On November 22, China’s top academic institutions, the Chinese Academy of Sciences (CAS) and the Chinese Academy of Engineering (CAE), announced a list of new academicians. Six Tsinghua faculty members have been elected, including Prof. Luming Duan from the IIIS, who has been elected as Academician of Chinese Academy of Sciences.
Prof. Luming Duan
Professor Luming Duan was born in 1972 in Anhui Province, China. He received his B.S. (1994) and Ph.D. (1998) degrees from the University of Science and Technology of China (USTC). After graduation, he joined the faculty at the USTC first as an associate professor and then as a professor. In 2003, he was appointed as an assistant professor at the University of Michigan, where he was granted tenure in 2007 and named as the Fermi Collegiate Professor in 2012. Since 2018, he resigned from the University of Michigan and has been a full-time professor at the Institute for Interdisciplinary Information Sciences, Tsinghua University.

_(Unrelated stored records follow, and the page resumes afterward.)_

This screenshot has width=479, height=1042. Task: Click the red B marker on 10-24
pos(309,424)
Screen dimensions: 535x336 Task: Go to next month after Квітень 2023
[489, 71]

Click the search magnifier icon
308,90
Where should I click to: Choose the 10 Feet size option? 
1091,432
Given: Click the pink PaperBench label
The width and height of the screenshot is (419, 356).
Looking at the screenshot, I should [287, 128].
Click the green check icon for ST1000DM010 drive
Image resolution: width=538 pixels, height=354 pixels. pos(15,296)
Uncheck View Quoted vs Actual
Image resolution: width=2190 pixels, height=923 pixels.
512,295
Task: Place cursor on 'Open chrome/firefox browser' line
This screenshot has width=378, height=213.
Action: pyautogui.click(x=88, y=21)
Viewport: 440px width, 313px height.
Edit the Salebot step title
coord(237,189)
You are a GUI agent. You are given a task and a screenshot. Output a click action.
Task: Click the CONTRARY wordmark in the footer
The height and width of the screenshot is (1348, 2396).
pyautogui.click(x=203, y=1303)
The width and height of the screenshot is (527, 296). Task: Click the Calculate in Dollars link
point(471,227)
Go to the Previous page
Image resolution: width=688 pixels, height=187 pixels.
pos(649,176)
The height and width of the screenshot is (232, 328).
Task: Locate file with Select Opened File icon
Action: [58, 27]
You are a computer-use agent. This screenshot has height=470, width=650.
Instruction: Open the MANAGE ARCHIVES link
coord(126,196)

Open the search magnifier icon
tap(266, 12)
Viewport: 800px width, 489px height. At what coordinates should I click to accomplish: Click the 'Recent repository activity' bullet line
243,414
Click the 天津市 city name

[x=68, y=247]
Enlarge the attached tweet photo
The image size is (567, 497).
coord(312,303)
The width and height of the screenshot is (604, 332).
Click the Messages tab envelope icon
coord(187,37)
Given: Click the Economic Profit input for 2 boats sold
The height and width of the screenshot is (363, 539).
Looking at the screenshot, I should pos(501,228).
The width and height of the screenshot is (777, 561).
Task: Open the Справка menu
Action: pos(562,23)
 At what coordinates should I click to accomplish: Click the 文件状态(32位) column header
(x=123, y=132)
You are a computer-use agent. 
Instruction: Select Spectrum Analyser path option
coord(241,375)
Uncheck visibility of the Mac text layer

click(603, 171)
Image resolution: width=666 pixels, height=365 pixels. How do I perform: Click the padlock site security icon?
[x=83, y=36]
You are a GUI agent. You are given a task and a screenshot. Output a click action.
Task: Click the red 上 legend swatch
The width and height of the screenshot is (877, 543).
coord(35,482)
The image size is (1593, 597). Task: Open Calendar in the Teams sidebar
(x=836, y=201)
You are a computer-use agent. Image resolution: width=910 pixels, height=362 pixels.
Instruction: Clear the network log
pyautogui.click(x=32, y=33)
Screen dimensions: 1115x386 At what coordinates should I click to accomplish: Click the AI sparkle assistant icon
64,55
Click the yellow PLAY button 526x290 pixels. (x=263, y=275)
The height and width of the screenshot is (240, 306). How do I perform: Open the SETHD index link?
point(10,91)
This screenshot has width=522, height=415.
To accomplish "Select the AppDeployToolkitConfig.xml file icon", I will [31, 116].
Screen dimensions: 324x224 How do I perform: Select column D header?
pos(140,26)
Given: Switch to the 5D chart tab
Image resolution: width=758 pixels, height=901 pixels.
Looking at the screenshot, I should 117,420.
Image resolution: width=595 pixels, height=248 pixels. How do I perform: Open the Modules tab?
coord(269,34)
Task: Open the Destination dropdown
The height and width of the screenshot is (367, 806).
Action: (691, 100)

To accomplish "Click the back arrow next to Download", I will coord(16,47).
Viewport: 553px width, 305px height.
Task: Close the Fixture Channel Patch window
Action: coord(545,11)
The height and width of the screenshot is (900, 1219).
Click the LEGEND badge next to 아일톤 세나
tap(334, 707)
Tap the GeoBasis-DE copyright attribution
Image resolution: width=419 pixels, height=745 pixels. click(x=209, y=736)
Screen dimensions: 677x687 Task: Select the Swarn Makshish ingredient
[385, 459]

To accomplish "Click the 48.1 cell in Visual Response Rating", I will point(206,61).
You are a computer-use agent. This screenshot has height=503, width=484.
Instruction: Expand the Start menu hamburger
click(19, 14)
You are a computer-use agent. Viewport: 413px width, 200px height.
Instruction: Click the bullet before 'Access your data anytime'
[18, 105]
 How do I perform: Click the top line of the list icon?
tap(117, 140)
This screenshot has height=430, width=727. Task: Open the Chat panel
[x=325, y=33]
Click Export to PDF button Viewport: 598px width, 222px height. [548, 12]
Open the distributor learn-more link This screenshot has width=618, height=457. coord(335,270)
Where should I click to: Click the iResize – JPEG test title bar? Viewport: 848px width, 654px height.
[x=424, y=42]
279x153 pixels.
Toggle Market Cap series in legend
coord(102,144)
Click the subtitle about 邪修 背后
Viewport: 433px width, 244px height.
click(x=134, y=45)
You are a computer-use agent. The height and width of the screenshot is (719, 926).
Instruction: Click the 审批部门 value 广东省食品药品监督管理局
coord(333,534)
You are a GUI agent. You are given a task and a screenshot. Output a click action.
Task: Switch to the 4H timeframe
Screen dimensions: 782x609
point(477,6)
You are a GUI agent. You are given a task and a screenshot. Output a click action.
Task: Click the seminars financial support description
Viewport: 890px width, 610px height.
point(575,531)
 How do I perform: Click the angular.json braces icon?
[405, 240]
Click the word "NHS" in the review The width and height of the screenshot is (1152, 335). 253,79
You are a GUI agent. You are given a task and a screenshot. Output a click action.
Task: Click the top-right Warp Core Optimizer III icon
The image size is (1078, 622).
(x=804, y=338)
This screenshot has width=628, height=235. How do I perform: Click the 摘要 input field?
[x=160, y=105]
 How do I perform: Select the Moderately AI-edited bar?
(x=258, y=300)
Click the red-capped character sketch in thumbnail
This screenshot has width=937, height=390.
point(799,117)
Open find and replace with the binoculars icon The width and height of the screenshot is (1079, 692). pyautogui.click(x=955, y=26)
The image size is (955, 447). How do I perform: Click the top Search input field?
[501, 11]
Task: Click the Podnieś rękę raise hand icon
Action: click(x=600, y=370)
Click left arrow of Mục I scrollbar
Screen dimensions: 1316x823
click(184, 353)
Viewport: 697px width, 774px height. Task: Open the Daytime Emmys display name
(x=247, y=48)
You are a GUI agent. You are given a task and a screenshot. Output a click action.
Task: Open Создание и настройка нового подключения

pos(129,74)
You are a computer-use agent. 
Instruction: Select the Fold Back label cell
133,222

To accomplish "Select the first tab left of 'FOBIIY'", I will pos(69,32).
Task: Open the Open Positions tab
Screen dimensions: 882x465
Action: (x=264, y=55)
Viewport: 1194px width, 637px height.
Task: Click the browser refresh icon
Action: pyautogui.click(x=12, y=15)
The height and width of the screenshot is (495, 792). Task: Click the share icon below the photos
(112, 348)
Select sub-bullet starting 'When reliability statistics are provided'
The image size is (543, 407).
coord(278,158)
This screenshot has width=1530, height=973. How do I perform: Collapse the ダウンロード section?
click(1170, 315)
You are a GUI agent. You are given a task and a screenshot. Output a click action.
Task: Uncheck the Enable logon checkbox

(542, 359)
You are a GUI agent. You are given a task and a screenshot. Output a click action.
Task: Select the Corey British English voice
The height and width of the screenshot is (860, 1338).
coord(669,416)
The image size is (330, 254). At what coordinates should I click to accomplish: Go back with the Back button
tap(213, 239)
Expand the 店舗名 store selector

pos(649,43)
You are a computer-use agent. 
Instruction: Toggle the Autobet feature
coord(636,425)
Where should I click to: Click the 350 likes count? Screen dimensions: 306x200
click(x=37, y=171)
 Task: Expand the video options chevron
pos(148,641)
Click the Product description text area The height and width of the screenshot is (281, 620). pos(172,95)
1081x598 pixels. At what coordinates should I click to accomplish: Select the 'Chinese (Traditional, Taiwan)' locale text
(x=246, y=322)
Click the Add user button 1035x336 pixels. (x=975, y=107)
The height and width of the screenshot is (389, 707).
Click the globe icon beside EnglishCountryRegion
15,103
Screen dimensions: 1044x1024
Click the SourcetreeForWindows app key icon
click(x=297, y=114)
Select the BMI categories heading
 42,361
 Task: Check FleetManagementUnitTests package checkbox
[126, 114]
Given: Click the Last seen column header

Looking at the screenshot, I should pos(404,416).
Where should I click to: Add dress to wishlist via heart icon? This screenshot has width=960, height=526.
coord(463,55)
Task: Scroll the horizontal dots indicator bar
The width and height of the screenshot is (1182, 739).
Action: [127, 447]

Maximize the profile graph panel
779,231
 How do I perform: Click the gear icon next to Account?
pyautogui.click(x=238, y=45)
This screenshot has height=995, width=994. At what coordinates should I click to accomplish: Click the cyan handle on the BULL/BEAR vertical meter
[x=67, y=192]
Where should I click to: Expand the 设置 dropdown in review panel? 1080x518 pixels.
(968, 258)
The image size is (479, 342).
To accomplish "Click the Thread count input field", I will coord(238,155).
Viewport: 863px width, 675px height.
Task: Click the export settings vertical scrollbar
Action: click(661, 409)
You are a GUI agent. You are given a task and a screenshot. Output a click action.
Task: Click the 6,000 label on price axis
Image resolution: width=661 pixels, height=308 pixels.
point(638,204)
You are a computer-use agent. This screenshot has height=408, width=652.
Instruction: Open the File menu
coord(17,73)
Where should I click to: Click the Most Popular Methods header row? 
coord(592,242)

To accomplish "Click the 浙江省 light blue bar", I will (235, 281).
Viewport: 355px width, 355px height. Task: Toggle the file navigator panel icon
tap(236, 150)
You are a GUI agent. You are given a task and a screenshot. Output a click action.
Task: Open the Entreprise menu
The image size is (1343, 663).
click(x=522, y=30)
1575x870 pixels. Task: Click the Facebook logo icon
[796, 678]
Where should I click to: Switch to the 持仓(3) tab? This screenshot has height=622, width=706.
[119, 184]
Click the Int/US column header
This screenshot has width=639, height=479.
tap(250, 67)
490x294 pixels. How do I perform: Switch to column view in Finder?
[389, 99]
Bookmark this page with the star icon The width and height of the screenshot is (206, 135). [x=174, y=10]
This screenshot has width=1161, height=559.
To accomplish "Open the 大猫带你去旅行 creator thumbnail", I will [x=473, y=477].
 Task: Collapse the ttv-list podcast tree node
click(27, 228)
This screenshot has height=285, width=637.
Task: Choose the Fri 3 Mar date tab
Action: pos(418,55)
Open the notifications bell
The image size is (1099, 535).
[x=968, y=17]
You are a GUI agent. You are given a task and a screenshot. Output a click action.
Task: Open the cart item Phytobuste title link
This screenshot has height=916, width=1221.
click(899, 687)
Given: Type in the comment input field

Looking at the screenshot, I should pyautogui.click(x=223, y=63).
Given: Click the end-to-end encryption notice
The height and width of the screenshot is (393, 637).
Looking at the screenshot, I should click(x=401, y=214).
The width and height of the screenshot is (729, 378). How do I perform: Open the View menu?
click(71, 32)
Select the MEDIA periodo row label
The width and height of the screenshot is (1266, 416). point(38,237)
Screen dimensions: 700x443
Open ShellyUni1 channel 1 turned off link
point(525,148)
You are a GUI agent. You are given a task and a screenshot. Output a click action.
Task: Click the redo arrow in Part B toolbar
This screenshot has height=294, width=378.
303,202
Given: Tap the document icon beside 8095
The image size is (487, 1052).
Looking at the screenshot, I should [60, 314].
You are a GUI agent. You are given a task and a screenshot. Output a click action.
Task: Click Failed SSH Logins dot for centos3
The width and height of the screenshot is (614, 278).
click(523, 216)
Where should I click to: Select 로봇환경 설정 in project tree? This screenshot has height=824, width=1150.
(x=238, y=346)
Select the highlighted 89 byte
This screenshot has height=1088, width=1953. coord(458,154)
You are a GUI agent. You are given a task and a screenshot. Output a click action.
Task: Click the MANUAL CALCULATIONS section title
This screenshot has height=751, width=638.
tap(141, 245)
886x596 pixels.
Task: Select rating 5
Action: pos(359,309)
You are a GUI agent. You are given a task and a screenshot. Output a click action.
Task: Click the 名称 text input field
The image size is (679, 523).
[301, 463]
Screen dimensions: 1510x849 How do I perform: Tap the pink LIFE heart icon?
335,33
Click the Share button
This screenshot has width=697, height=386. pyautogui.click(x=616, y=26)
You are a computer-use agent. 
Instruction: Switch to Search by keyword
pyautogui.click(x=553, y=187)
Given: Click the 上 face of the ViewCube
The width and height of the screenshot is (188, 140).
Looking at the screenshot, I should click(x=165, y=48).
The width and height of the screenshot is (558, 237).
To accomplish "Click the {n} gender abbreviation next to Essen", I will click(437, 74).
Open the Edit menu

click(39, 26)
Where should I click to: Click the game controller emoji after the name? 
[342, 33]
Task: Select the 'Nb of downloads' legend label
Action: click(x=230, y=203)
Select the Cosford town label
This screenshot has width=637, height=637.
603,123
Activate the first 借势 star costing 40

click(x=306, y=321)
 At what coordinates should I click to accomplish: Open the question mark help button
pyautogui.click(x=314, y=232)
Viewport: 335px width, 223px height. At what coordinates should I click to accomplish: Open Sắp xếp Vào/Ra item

Prof. Duan is renowned for his pioneering research on quantum computing and quantum information. He proposed the DLCZ (Duan-Lukin-Cirac-Zoller) scheme for implementation of quantum repeaters and the network approach to scaling of quantum computing, which laid a solid foundation for realizing the long-distance quantum communication and scalable quantum computation. He also proposed the first entanglement criterion for continuous variable quantum systems, known as the DGCZ criterion , which has been widely applied in the field of quantum information science.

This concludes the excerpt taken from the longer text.